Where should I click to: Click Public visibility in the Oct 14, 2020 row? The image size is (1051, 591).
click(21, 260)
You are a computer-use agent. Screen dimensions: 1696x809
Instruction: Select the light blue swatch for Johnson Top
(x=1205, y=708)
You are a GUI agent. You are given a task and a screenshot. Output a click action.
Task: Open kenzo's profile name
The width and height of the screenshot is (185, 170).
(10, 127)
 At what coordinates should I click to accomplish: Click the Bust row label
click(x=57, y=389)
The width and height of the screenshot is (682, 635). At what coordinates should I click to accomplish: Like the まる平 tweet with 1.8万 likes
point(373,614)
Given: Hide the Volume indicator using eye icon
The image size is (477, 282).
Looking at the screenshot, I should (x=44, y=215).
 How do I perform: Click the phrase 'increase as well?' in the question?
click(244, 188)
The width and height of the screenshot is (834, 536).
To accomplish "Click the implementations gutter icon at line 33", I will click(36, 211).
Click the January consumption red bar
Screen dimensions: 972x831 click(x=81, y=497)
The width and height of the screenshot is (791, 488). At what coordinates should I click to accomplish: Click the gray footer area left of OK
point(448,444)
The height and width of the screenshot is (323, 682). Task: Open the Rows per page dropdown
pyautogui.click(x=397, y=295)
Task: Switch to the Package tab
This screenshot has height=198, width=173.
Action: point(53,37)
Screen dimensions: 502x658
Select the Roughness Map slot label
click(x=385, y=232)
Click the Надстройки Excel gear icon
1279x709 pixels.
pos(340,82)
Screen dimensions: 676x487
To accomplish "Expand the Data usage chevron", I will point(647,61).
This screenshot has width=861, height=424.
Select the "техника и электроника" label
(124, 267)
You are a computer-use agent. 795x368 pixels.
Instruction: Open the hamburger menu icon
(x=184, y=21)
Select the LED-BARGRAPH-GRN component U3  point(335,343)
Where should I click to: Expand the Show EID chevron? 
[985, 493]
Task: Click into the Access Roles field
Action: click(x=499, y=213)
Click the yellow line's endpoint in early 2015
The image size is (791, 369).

━━━━━━━━

Every line of the listing is to be transcribed exactly.

Where should I click to: Click Public visibility in the Oct 14, 2020 row? The image size is (1051, 591).
click(21, 260)
You are a computer-use agent. Screen dimensions: 1696x809
Instruction: Select the light blue swatch for Johnson Top
(x=1205, y=708)
You are a GUI agent. You are given a task and a screenshot. Output a click action.
Task: Open kenzo's profile name
The width and height of the screenshot is (185, 170).
(10, 127)
 At what coordinates should I click to accomplish: Click the Bust row label
click(x=57, y=389)
The width and height of the screenshot is (682, 635). At what coordinates should I click to accomplish: Like the まる平 tweet with 1.8万 likes
point(373,614)
Given: Hide the Volume indicator using eye icon
The image size is (477, 282).
Looking at the screenshot, I should (x=44, y=215).
 How do I perform: Click the phrase 'increase as well?' in the question?
click(244, 188)
The width and height of the screenshot is (834, 536).
To accomplish "Click the implementations gutter icon at line 33", I will click(36, 211).
Click the January consumption red bar
Screen dimensions: 972x831 click(x=81, y=497)
The width and height of the screenshot is (791, 488). At what coordinates should I click to accomplish: Click the gray footer area left of OK
point(448,444)
The height and width of the screenshot is (323, 682). Task: Open the Rows per page dropdown
pyautogui.click(x=397, y=295)
Task: Switch to the Package tab
This screenshot has height=198, width=173.
Action: point(53,37)
Screen dimensions: 502x658
Select the Roughness Map slot label
click(x=385, y=232)
Click the Надстройки Excel gear icon
1279x709 pixels.
pos(340,82)
Screen dimensions: 676x487
To accomplish "Expand the Data usage chevron", I will point(647,61).
This screenshot has width=861, height=424.
Select the "техника и электроника" label
(124, 267)
You are a computer-use agent. 795x368 pixels.
Instruction: Open the hamburger menu icon
(x=184, y=21)
Select the LED-BARGRAPH-GRN component U3  point(335,343)
Where should I click to: Expand the Show EID chevron? 
[985, 493]
Task: Click into the Access Roles field
Action: click(x=499, y=213)
Click the yellow line's endpoint in early 2015
The image size is (791, 369).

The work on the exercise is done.